***** RECORDS FOR PROCESSING
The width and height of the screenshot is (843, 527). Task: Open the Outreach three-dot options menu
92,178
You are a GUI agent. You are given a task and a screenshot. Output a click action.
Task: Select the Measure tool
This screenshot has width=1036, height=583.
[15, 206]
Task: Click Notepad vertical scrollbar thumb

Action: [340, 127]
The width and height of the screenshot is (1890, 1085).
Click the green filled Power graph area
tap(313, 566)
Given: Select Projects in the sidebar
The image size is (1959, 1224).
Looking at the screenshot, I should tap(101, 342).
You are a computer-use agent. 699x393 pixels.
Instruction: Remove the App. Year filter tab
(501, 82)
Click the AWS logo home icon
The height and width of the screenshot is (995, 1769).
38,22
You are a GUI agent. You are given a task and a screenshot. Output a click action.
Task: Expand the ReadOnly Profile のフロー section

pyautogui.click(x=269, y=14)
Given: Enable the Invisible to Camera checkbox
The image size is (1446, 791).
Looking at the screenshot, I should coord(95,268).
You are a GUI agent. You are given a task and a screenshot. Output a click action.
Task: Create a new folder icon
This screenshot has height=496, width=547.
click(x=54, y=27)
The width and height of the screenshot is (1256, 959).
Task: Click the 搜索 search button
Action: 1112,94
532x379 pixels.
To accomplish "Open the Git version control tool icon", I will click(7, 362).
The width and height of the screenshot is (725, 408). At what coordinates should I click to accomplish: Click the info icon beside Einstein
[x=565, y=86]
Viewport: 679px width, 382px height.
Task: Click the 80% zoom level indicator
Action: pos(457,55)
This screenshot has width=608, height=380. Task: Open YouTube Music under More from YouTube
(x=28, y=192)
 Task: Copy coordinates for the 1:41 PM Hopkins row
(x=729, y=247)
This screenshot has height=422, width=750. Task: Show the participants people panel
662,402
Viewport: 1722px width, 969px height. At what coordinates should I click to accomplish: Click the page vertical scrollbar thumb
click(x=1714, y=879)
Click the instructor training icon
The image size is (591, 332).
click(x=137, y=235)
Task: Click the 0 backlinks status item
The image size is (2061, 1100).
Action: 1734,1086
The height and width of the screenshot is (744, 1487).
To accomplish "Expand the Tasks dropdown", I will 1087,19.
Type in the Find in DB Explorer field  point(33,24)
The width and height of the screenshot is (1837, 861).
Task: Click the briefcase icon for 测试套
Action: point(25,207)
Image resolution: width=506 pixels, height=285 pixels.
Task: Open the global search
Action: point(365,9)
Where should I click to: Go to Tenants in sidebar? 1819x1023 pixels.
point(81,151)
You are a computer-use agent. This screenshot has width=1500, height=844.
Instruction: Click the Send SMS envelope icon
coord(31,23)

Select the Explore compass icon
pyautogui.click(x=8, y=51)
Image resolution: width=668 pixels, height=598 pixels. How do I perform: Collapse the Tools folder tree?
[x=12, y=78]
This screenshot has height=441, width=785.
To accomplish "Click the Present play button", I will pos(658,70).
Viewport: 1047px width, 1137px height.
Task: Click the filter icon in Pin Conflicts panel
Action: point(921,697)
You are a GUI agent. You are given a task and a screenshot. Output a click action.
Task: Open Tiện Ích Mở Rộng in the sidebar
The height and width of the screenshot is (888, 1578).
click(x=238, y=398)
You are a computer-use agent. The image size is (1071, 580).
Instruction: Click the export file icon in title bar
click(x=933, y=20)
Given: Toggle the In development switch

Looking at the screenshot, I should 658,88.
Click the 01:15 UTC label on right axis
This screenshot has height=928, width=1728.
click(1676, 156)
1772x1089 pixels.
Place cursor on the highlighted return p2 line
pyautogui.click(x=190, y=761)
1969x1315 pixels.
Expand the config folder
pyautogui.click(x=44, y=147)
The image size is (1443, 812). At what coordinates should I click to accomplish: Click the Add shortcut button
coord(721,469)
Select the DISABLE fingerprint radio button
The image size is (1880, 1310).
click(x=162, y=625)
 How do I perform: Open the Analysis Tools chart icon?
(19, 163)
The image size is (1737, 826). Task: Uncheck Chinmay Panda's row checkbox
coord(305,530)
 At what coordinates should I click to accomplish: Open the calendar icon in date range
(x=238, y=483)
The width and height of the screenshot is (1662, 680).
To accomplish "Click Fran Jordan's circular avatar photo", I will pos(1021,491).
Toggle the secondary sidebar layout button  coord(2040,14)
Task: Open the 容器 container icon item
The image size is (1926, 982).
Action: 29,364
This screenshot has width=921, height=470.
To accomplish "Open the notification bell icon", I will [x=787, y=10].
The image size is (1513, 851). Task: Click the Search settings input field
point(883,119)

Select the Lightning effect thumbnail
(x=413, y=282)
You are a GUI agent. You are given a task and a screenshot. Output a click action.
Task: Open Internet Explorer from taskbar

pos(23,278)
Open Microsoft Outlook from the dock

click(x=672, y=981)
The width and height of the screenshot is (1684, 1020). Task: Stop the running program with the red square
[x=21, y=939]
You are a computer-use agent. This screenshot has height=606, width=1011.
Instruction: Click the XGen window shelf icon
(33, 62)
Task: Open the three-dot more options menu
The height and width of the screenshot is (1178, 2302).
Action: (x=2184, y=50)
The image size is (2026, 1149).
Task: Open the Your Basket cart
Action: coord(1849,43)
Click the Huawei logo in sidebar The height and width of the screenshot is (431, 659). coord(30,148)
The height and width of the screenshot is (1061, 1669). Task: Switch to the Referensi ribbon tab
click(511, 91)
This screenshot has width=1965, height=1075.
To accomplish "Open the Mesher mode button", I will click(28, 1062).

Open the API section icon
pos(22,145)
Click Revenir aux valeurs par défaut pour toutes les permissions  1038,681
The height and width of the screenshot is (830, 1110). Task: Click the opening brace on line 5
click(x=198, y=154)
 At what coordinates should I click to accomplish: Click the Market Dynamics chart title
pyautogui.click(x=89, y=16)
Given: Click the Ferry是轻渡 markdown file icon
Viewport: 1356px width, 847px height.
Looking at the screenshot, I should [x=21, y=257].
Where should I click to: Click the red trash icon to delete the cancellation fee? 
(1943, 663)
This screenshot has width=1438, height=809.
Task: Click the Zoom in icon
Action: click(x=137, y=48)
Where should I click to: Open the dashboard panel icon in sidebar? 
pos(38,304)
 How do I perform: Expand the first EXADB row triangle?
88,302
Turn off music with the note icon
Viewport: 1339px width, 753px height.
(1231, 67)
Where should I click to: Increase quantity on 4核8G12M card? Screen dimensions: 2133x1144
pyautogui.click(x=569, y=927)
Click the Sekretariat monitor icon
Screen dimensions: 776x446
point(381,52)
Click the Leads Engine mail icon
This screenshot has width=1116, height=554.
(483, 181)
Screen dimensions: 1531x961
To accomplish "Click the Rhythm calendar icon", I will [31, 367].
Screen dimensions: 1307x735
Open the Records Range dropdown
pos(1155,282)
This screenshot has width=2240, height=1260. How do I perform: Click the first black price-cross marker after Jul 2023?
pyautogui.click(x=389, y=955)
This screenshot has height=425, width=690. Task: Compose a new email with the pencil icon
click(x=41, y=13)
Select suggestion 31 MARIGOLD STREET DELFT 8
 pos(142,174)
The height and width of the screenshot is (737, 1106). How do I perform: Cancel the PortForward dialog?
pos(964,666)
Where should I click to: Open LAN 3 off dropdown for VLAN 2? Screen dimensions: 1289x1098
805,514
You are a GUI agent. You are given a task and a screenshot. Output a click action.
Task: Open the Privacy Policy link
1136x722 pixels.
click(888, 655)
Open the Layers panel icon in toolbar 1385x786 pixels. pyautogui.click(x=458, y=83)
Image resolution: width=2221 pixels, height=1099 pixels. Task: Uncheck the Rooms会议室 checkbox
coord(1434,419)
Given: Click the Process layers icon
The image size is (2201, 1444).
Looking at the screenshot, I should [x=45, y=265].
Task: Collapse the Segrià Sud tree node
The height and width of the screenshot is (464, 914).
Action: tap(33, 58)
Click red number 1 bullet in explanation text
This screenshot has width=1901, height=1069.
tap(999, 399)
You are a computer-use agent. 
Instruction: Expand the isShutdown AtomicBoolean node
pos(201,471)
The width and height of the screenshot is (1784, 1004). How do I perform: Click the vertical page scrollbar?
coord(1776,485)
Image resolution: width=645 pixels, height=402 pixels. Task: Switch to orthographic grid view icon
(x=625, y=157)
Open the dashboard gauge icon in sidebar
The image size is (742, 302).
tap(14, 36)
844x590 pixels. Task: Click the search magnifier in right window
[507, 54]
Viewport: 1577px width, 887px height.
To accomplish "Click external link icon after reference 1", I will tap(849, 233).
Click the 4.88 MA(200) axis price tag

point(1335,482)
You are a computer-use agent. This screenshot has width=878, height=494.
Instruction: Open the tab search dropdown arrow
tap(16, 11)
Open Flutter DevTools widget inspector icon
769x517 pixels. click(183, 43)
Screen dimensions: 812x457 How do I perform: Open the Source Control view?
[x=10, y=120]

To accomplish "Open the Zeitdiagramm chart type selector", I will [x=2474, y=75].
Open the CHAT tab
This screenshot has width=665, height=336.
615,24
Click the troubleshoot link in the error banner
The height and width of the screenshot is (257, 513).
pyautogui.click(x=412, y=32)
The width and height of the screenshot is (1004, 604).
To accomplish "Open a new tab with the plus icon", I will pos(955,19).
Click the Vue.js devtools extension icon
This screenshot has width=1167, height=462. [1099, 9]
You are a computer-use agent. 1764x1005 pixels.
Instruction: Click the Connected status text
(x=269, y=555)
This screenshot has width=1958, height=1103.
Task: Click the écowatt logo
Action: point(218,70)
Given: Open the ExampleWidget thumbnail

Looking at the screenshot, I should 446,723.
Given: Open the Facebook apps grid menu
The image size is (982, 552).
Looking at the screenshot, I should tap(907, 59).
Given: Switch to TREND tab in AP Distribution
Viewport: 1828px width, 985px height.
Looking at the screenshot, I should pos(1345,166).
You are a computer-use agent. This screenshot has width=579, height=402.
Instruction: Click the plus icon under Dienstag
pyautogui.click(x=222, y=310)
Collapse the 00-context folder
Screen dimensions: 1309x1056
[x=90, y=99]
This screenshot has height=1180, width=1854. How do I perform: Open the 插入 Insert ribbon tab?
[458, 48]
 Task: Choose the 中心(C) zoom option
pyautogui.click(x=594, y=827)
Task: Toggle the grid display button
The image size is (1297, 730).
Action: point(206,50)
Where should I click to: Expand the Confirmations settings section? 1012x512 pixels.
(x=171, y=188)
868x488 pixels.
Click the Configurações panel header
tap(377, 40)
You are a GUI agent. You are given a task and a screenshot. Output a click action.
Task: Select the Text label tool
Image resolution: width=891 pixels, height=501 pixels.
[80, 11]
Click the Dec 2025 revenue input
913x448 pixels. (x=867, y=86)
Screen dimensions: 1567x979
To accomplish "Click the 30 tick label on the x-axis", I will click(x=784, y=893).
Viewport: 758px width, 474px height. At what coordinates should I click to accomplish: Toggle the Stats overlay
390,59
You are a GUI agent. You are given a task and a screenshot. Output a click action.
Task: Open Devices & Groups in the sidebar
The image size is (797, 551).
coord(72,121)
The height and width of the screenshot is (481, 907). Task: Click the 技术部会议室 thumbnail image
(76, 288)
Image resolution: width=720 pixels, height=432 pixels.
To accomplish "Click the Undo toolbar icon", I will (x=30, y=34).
**********
**EXERCISE DETAILS:** Using the entries above, give again exactly the lines from the line holding "Open Flutter DevTools widget inspector icon" through the line holding "Click the troubleshoot". Include both end lines and nothing else.

**SOLUTION TO THIS TASK:**
Open Flutter DevTools widget inspector icon
769x517 pixels. click(183, 43)
Screen dimensions: 812x457 How do I perform: Open the Source Control view?
[x=10, y=120]

To accomplish "Open the Zeitdiagramm chart type selector", I will [x=2474, y=75].
Open the CHAT tab
This screenshot has width=665, height=336.
615,24
Click the troubleshoot link in the error banner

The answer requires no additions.